Senin, 11 April 2016

Mengapa Perlu Etika Komunikasi?


Sebuah berita adalah informasi, informasi yang berguna untuk kepentingan banyak orang. Media bertanggung jawab untuk menyebarkan berita untuk kepentingan banyak orang tersebut. Sayangnya,  hak untuk mendapatkan informasi media di Indonesia sendiri tidak dapat terpenuhi dengan sesuai. Informasi yang disajikan telah bercampur dengan kepentingan politik dan ekonomi oleh pihak pemilik media.
 
Pengelola media lebih mementingkan keuntungan dan tidak memperdulikan informasi yang disajikannya. Logika pasar media ini, menentukan tingkat kualitas informasi yang disuguhkan kepada pengguna media.

INFORMASI= KOMODITI DAN MIMITISME

Cara berpikir industri media membuat posisi informasi sebagai barang yang dijual atau kasarnya barang dagangan. Hal- hal semacam urusan rumah tangga lebih diekspos ketimbang kerja DPR yang merosot. Media mengikuti tingkat keingintahuan pengguna media yang sebenarnya tertarik terhadap hal- hal privat yang seharusnya tidak perlu dijadikan berita.

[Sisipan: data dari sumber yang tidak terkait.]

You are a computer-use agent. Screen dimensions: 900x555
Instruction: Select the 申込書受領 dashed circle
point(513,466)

Hal ini menciptakan paradigma yang buruk tentang pekerjaan wartawan sebagai pewarta kebenaran, dengan mengumbar kehidupan privat seorang artis atau tokoh politik, kerja wartawan seakan hanya mempublikasikan kehidupan pribadi selebriti. Dengan gambaran kinerja media dalam mencari berita, bisa kita lihat bahwa media menjadikan berita sebagai komoditas dan bukan informasi aktual yang berimbang.

Kondisi ini menimbulkan logika simulasi (J. Baudrilliard), yang memiliki makna bahwa manusia tidak akan sampai pada kebenaran karena realitas dan representasi, hiperrealitas, atau tipuan tidak bisa dicek atau dibedakan lagi. Persaingan menghalalkan semua cara.

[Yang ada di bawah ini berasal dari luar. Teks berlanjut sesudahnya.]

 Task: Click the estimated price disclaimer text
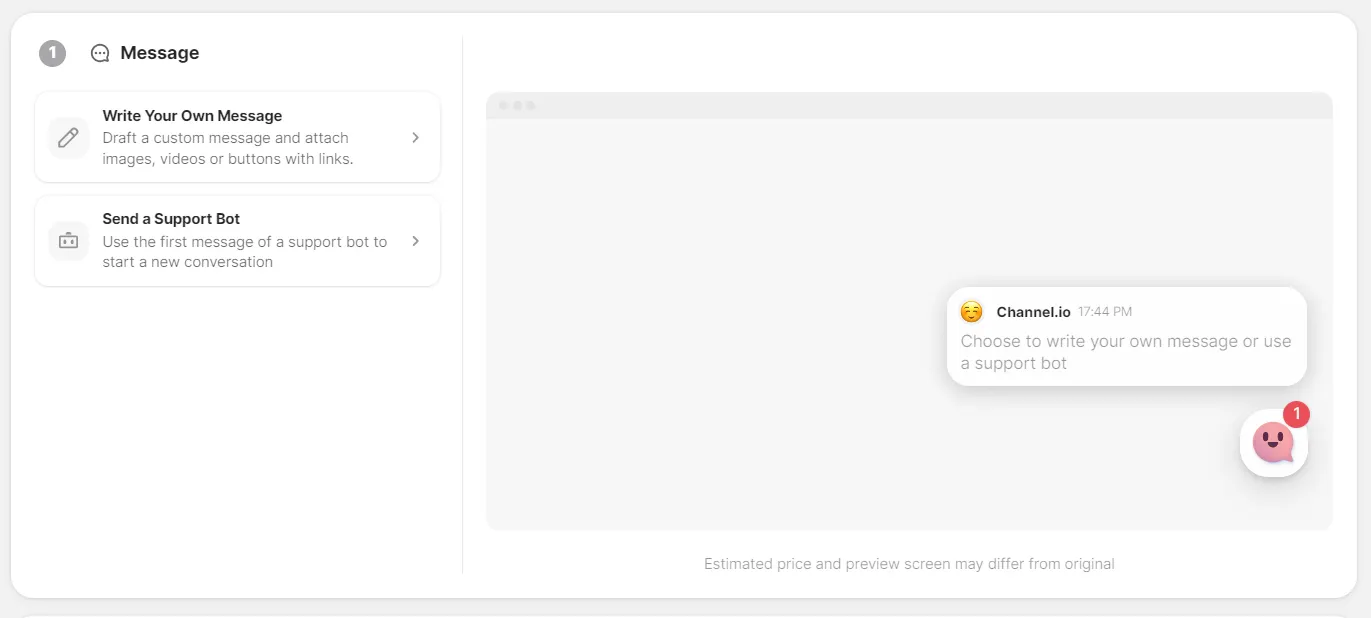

Selain itu ada juga mimetisme yaitu gairah yang tiba- tiba menghinggapi media dan mendorong media untuk mengikuti kejadian dan meliputnya karena media lain juga meliput kejadian tersebut. Mengganggap kejadian itu penting, tapi ternyata tidak ada nilai berita di dalamnya. Tren ‘ikut- ikutan’ ini muncul dengan harapan semakin banyak suatu kasus diliput media, maka dapat diyakini bahwa kejadian tersebut adalah penting.  

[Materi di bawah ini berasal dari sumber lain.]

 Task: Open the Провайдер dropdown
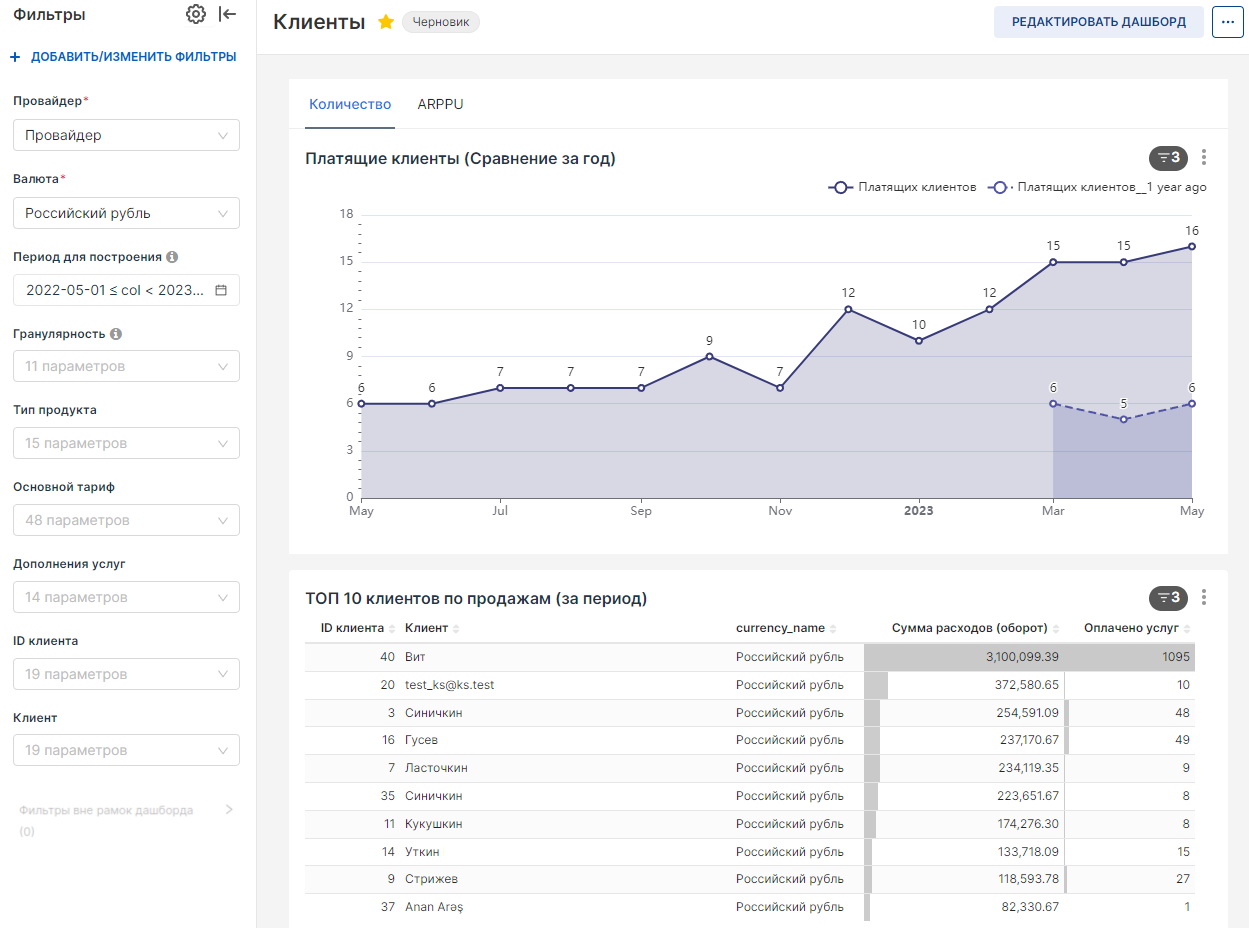tap(126, 135)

Media lebih banyak mempraktekan istilah “teori penyekat” (Ignacio Ramonet), dimana sebuah berita penting justru ditutupi keberadaannya dengan berita yang kurang penting. Hal ini dilakukan sebagai bentuk pengalihan isu terkait dengan pemilik kekuasaan yang berhubungan dengan pemilik media tersebut.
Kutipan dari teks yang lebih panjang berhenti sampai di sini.